Collected data entries

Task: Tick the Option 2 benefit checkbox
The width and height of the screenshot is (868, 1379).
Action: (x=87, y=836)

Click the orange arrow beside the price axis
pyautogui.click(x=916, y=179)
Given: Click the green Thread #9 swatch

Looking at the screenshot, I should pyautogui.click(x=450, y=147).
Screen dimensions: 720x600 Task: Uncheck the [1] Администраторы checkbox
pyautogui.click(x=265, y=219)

#### [What you have to do]
Reproduce all the entries verbatim, leaving nothing out.

#### [Solution to the problem]
Task: Tick the Option 2 benefit checkbox
The width and height of the screenshot is (868, 1379).
Action: (x=87, y=836)

Click the orange arrow beside the price axis
pyautogui.click(x=916, y=179)
Given: Click the green Thread #9 swatch

Looking at the screenshot, I should pyautogui.click(x=450, y=147).
Screen dimensions: 720x600 Task: Uncheck the [1] Администраторы checkbox
pyautogui.click(x=265, y=219)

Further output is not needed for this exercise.